-------- TEXT PASSAGE
Please Note: This Article is 6 years old. This increases the likelihood that some or all of it's content is now outdated.

2016 continues to be one of the most pivotal years for property investors, but nowhere more so than in the Capital. As the hub of the UK, the Capital can almost be treated as a totally separate economy from Britain, yet it is also inherently connected to any shockwaves felt in the UK property market. As the political and financial centre of the country, the current changes in the Buy-to-Let market are going to be felt adversely in London.

Politically, there are going to be some important developments in the near future. Firstly, there is the London Mayoral Election, which is to be held on the 5th May of this year. Sadiq Khan and Zac Goldsmith – running for Labour and Conservatives respectively – are the two front-runners. Whoever emerges victorious will undoubtedly have a huge influence upon the current property crisis that has been ongoing for the past few years in the capital.

This election has been largely overshadowed by the impact of Brexit on the British economy. There are very few articles on the property policies of the potential mayors, which contrasts with the General Election, where the property market played a central role. Sadiq Khan has placed housing to the forefront of his election manifesto. Khan seeks to increase home building programmes by creating an independent organisation to build an alliance between different groups in the housing and construction industries: housing associations, investors, businesses, and residents’ organisations. He also seeks to have an “Affordable Home” policy which earmarks homes for social rent, where wages are based on a limit of a one-third of average local wages. Khan also aims to build new homes on areas of land which have typically been off-limits, such as Mayoral land, TFL land, and brownfield public land.
----------------
WORK TO COMPLETE:
**A.** According to the London property article, on what date is the London Mayoral Election to be held?
**B.** In one to three sentences, explain why the London property article expects the changes in the Buy-to-Let market to be felt adversely in London.
**C.** Reproduce the passage of the London property article that runs from "This election has" up to and including "brownfield public land.".
-------- LISTED ENTRIES
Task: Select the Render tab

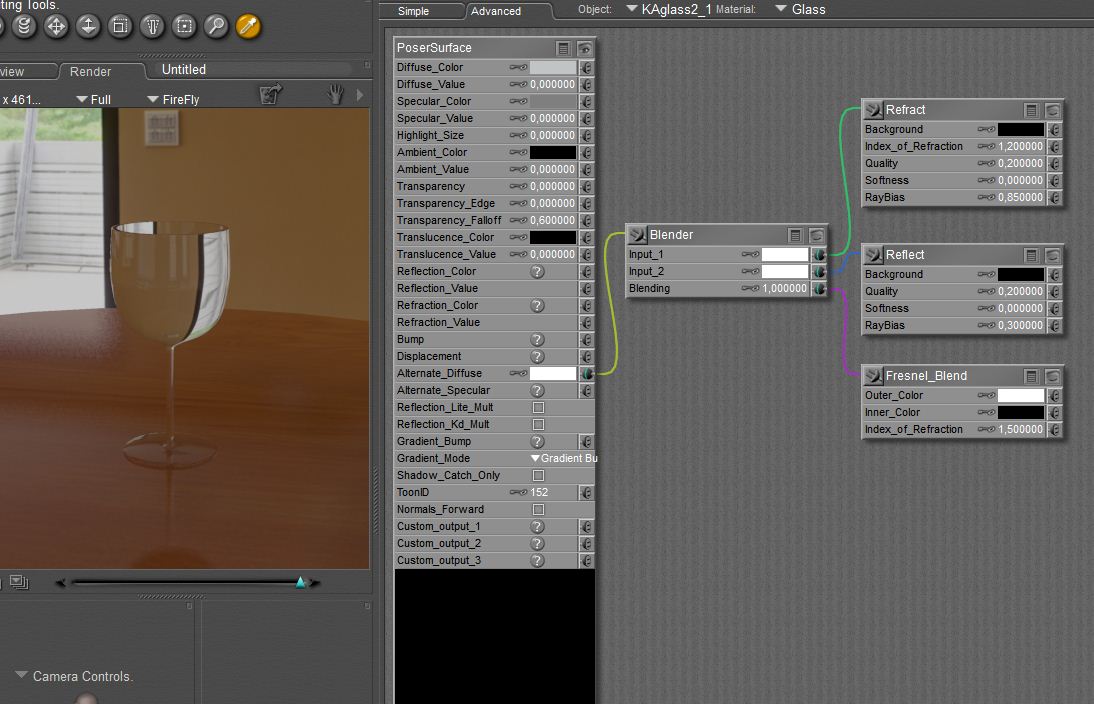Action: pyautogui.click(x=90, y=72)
----------------
-------- LISTED ENTRIES
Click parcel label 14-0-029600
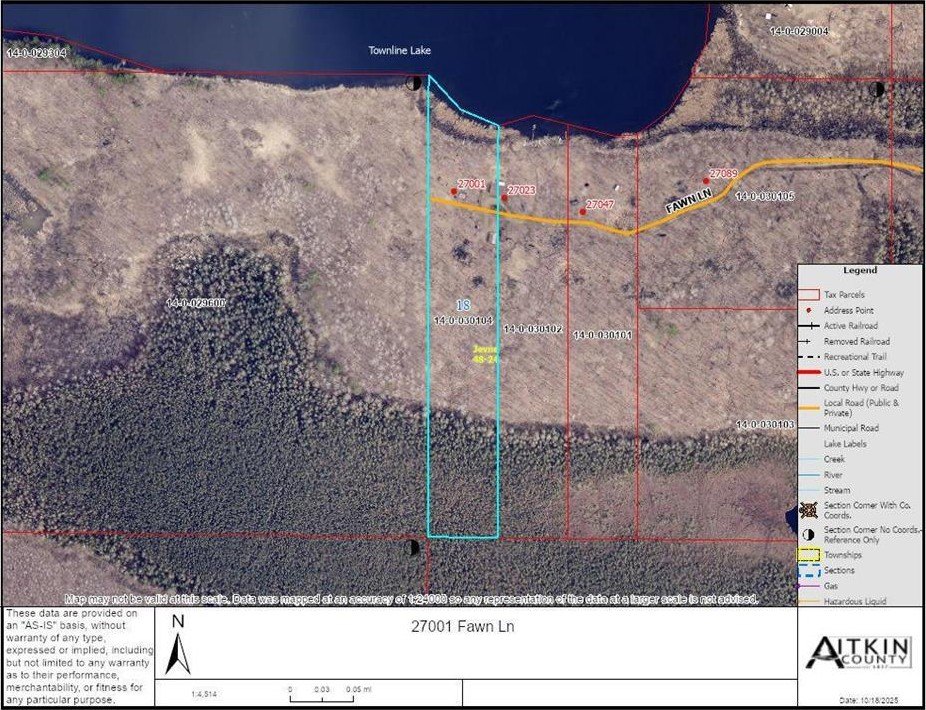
----------------
SOLUTIONS PER TASK:
**A.** On the 5th May of that year (2016).

**B.** London is the political and financial centre of the country. Although it can almost be treated as a separate economy, it is also inherently connected to any shockwaves in the UK property market, so the Buy-to-Let changes will hit it hard.

**C.**
This election has been largely overshadowed by the impact of Brexit on the British economy. There are very few articles on the property policies of the potential mayors, which contrasts with the General Election, where the property market played a central role. Sadiq Khan has placed housing to the forefront of his election manifesto. Khan seeks to increase home building programmes by creating an independent organisation to build an alliance between different groups in the housing and construction industries: housing associations, investors, businesses, and residents’ organisations. He also seeks to have an “Affordable Home” policy which earmarks homes for social rent, where wages are based on a limit of a one-third of average local wages. Khan also aims to build new homes on areas of land which have typically been off-limits, such as Mayoral land, TFL land, and brownfield public land.